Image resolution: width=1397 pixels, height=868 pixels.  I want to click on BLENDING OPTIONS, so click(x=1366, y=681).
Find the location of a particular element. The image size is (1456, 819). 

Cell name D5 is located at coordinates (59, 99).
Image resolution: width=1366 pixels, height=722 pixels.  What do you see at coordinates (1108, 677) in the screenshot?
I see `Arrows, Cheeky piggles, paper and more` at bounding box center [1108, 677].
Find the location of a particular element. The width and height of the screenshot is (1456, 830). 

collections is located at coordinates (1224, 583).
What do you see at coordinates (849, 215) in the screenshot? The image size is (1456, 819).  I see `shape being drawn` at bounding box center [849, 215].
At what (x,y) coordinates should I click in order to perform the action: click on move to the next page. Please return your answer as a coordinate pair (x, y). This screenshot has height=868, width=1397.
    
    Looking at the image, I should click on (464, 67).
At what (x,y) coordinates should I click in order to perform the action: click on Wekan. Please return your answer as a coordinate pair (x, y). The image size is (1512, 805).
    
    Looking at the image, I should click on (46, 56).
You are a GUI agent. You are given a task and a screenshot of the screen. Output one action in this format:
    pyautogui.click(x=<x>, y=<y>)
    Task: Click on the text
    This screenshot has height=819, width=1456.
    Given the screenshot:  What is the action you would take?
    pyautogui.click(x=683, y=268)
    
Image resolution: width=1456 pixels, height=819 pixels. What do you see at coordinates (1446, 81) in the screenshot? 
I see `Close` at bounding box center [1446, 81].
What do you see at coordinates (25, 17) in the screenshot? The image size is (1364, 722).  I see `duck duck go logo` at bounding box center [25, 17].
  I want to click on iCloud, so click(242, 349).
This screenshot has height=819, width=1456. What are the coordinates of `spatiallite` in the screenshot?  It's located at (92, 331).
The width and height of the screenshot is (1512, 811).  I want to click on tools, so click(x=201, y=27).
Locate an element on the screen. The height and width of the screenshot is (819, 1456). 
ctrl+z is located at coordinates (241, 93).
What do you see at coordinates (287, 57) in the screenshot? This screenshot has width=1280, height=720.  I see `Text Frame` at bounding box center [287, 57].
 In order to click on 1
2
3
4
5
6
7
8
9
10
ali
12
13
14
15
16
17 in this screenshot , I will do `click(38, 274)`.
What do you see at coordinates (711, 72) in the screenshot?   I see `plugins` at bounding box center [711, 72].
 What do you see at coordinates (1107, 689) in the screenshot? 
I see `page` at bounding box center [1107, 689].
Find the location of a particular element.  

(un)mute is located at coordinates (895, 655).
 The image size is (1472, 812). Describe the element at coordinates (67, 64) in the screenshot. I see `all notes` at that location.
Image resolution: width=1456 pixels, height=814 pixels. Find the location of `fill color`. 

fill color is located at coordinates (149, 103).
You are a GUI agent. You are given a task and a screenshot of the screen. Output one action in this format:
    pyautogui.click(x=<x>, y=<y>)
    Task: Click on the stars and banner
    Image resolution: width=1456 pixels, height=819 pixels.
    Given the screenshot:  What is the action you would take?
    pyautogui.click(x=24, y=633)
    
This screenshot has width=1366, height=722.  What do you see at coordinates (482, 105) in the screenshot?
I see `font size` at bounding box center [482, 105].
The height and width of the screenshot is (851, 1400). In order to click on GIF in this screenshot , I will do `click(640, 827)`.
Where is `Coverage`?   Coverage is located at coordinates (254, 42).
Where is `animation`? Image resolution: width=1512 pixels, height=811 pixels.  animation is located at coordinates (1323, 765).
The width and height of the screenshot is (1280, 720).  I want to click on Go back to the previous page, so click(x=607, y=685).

|---|

Can you repeat all of the records above, word for word?

Image resolution: width=1397 pixels, height=868 pixels.  I want to click on BLENDING OPTIONS, so click(x=1366, y=681).
Find the location of a particular element. The image size is (1456, 819). 

Cell name D5 is located at coordinates (59, 99).
Image resolution: width=1366 pixels, height=722 pixels.  What do you see at coordinates (1108, 677) in the screenshot?
I see `Arrows, Cheeky piggles, paper and more` at bounding box center [1108, 677].
Find the location of a particular element. The width and height of the screenshot is (1456, 830). 

collections is located at coordinates (1224, 583).
What do you see at coordinates (849, 215) in the screenshot? The image size is (1456, 819).  I see `shape being drawn` at bounding box center [849, 215].
At what (x,y) coordinates should I click in order to perform the action: click on move to the next page. Please return your answer as a coordinate pair (x, y). This screenshot has height=868, width=1397.
    
    Looking at the image, I should click on (464, 67).
At what (x,y) coordinates should I click in order to perform the action: click on Wekan. Please return your answer as a coordinate pair (x, y). The image size is (1512, 805).
    
    Looking at the image, I should click on (46, 56).
You are a GUI agent. You are given a task and a screenshot of the screen. Output one action in this format:
    pyautogui.click(x=<x>, y=<y>)
    Task: Click on the text
    This screenshot has height=819, width=1456.
    Given the screenshot:  What is the action you would take?
    pyautogui.click(x=683, y=268)
    
Image resolution: width=1456 pixels, height=819 pixels. What do you see at coordinates (1446, 81) in the screenshot? 
I see `Close` at bounding box center [1446, 81].
What do you see at coordinates (25, 17) in the screenshot? The image size is (1364, 722).  I see `duck duck go logo` at bounding box center [25, 17].
  I want to click on iCloud, so click(242, 349).
This screenshot has height=819, width=1456. What are the coordinates of `spatiallite` in the screenshot?  It's located at (92, 331).
The width and height of the screenshot is (1512, 811).  I want to click on tools, so click(x=201, y=27).
Locate an element on the screen. The height and width of the screenshot is (819, 1456). 
ctrl+z is located at coordinates (241, 93).
What do you see at coordinates (287, 57) in the screenshot? This screenshot has width=1280, height=720.  I see `Text Frame` at bounding box center [287, 57].
 In order to click on 1
2
3
4
5
6
7
8
9
10
ali
12
13
14
15
16
17 in this screenshot , I will do `click(38, 274)`.
What do you see at coordinates (711, 72) in the screenshot?   I see `plugins` at bounding box center [711, 72].
 What do you see at coordinates (1107, 689) in the screenshot? 
I see `page` at bounding box center [1107, 689].
Find the location of a particular element.  

(un)mute is located at coordinates (895, 655).
 The image size is (1472, 812). Describe the element at coordinates (67, 64) in the screenshot. I see `all notes` at that location.
Image resolution: width=1456 pixels, height=814 pixels. Find the location of `fill color`. 

fill color is located at coordinates (149, 103).
You are a GUI agent. You are given a task and a screenshot of the screen. Output one action in this format:
    pyautogui.click(x=<x>, y=<y>)
    Task: Click on the stars and banner
    Image resolution: width=1456 pixels, height=819 pixels.
    Given the screenshot:  What is the action you would take?
    pyautogui.click(x=24, y=633)
    
This screenshot has width=1366, height=722.  What do you see at coordinates (482, 105) in the screenshot?
I see `font size` at bounding box center [482, 105].
The height and width of the screenshot is (851, 1400). In order to click on GIF in this screenshot , I will do `click(640, 827)`.
Where is `Coverage`?   Coverage is located at coordinates (254, 42).
Where is `animation`? Image resolution: width=1512 pixels, height=811 pixels.  animation is located at coordinates (1323, 765).
The width and height of the screenshot is (1280, 720).  I want to click on Go back to the previous page, so click(x=607, y=685).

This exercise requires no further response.